*Exercise*
Starting with the line that contains "Viewport: 959px width, 362px height." and ending with the final line of the data below, print those lines exactly and nothing else.
====== Provided data
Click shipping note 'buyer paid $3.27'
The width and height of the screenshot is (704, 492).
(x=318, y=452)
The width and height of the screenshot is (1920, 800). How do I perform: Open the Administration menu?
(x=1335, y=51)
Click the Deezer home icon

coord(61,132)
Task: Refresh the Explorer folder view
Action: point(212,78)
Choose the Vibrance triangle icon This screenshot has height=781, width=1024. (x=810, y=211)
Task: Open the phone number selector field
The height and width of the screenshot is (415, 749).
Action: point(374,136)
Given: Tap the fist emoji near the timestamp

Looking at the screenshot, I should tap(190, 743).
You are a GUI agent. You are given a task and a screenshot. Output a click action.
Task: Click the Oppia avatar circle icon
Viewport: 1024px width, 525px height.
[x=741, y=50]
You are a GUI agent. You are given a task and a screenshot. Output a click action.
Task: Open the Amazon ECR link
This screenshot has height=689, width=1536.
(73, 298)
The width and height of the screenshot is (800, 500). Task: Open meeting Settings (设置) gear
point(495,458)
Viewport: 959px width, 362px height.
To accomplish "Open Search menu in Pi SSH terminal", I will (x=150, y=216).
============
*Response below*
Viewport: 959px width, 362px height.
To accomplish "Open Search menu in Pi SSH terminal", I will (x=150, y=216).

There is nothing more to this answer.